DESCRIPTION OF THE TASK:
Reproduce the following data line for line, without changing anything.

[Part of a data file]
>> start
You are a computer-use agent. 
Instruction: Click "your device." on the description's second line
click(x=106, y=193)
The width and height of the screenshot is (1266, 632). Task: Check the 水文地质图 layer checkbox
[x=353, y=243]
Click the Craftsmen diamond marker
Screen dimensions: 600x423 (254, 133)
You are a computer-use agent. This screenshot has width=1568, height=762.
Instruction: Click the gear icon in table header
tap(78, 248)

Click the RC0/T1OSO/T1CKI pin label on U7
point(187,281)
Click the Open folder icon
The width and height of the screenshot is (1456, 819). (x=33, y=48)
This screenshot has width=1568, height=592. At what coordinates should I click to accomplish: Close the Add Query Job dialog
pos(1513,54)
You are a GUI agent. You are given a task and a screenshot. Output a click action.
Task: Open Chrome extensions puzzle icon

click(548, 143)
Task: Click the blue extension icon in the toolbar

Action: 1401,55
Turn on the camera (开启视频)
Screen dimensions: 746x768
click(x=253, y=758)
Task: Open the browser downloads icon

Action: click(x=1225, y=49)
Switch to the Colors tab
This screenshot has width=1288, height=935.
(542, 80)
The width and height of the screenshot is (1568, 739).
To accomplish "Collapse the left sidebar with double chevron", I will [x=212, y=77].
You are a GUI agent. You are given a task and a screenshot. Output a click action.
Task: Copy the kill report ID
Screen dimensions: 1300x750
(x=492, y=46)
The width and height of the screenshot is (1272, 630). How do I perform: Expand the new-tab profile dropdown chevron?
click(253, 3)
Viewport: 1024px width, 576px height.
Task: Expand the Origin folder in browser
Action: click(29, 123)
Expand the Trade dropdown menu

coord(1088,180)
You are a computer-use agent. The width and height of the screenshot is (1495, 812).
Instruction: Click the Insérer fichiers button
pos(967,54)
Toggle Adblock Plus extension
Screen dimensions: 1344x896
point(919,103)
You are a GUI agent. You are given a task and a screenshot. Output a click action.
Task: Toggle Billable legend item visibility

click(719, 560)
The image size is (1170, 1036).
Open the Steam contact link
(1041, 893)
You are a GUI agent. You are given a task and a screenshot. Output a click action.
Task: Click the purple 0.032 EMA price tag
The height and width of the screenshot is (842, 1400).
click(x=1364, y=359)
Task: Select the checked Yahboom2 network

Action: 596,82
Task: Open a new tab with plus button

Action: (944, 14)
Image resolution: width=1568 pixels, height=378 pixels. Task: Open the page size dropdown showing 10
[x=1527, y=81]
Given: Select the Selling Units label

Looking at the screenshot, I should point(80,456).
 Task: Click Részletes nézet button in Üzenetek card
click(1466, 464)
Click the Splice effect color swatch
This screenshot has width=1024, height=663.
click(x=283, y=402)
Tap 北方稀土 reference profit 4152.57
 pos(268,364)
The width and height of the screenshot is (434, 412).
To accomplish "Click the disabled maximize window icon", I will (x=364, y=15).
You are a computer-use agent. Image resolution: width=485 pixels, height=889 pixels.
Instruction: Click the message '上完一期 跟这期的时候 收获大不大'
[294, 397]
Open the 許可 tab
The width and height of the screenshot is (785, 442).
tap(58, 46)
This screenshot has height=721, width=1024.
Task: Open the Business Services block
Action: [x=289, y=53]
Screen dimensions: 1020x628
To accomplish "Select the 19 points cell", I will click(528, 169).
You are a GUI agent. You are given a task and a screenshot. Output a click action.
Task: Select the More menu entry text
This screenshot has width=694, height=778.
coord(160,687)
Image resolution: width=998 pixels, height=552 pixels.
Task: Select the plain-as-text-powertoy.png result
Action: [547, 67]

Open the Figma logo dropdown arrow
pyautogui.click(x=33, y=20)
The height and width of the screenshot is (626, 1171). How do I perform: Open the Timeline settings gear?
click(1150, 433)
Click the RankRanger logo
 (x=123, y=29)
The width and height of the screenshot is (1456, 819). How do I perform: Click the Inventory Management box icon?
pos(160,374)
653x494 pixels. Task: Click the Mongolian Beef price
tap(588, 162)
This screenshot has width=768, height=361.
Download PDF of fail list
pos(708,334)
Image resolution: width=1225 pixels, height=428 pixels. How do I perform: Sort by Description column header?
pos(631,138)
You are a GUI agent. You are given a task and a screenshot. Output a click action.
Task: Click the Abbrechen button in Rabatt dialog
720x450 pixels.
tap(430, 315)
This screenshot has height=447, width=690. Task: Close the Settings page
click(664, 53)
>> end
EXPECTED ANSWER:
You are a computer-use agent. 
Instruction: Click "your device." on the description's second line
click(x=106, y=193)
The width and height of the screenshot is (1266, 632). Task: Check the 水文地质图 layer checkbox
[x=353, y=243]
Click the Craftsmen diamond marker
Screen dimensions: 600x423 (254, 133)
You are a computer-use agent. This screenshot has width=1568, height=762.
Instruction: Click the gear icon in table header
tap(78, 248)

Click the RC0/T1OSO/T1CKI pin label on U7
point(187,281)
Click the Open folder icon
The width and height of the screenshot is (1456, 819). (x=33, y=48)
This screenshot has width=1568, height=592. At what coordinates should I click to accomplish: Close the Add Query Job dialog
pos(1513,54)
You are a GUI agent. You are given a task and a screenshot. Output a click action.
Task: Open Chrome extensions puzzle icon

click(548, 143)
Task: Click the blue extension icon in the toolbar

Action: 1401,55
Turn on the camera (开启视频)
Screen dimensions: 746x768
click(x=253, y=758)
Task: Open the browser downloads icon

Action: click(x=1225, y=49)
Switch to the Colors tab
This screenshot has width=1288, height=935.
(542, 80)
The width and height of the screenshot is (1568, 739).
To accomplish "Collapse the left sidebar with double chevron", I will [x=212, y=77].
You are a GUI agent. You are given a task and a screenshot. Output a click action.
Task: Copy the kill report ID
Screen dimensions: 1300x750
(x=492, y=46)
The width and height of the screenshot is (1272, 630). How do I perform: Expand the new-tab profile dropdown chevron?
click(253, 3)
Viewport: 1024px width, 576px height.
Task: Expand the Origin folder in browser
Action: click(29, 123)
Expand the Trade dropdown menu

coord(1088,180)
You are a computer-use agent. The width and height of the screenshot is (1495, 812).
Instruction: Click the Insérer fichiers button
pos(967,54)
Toggle Adblock Plus extension
Screen dimensions: 1344x896
point(919,103)
You are a GUI agent. You are given a task and a screenshot. Output a click action.
Task: Toggle Billable legend item visibility

click(719, 560)
The image size is (1170, 1036).
Open the Steam contact link
(1041, 893)
You are a GUI agent. You are given a task and a screenshot. Output a click action.
Task: Click the purple 0.032 EMA price tag
The height and width of the screenshot is (842, 1400).
click(x=1364, y=359)
Task: Select the checked Yahboom2 network

Action: 596,82
Task: Open a new tab with plus button

Action: (944, 14)
Image resolution: width=1568 pixels, height=378 pixels. Task: Open the page size dropdown showing 10
[x=1527, y=81]
Given: Select the Selling Units label

Looking at the screenshot, I should point(80,456).
 Task: Click Részletes nézet button in Üzenetek card
click(1466, 464)
Click the Splice effect color swatch
This screenshot has width=1024, height=663.
click(x=283, y=402)
Tap 北方稀土 reference profit 4152.57
 pos(268,364)
The width and height of the screenshot is (434, 412).
To accomplish "Click the disabled maximize window icon", I will (x=364, y=15).
You are a computer-use agent. Image resolution: width=485 pixels, height=889 pixels.
Instruction: Click the message '上完一期 跟这期的时候 收获大不大'
[294, 397]
Open the 許可 tab
The width and height of the screenshot is (785, 442).
tap(58, 46)
This screenshot has height=721, width=1024.
Task: Open the Business Services block
Action: [x=289, y=53]
Screen dimensions: 1020x628
To accomplish "Select the 19 points cell", I will click(528, 169).
You are a GUI agent. You are given a task and a screenshot. Output a click action.
Task: Select the More menu entry text
This screenshot has width=694, height=778.
coord(160,687)
Image resolution: width=998 pixels, height=552 pixels.
Task: Select the plain-as-text-powertoy.png result
Action: [547, 67]

Open the Figma logo dropdown arrow
pyautogui.click(x=33, y=20)
The height and width of the screenshot is (626, 1171). How do I perform: Open the Timeline settings gear?
click(1150, 433)
Click the RankRanger logo
 (x=123, y=29)
The width and height of the screenshot is (1456, 819). How do I perform: Click the Inventory Management box icon?
pos(160,374)
653x494 pixels. Task: Click the Mongolian Beef price
tap(588, 162)
This screenshot has width=768, height=361.
Download PDF of fail list
pos(708,334)
Image resolution: width=1225 pixels, height=428 pixels. How do I perform: Sort by Description column header?
pos(631,138)
You are a GUI agent. You are given a task and a screenshot. Output a click action.
Task: Click the Abbrechen button in Rabatt dialog
720x450 pixels.
tap(430, 315)
This screenshot has height=447, width=690. Task: Close the Settings page
click(664, 53)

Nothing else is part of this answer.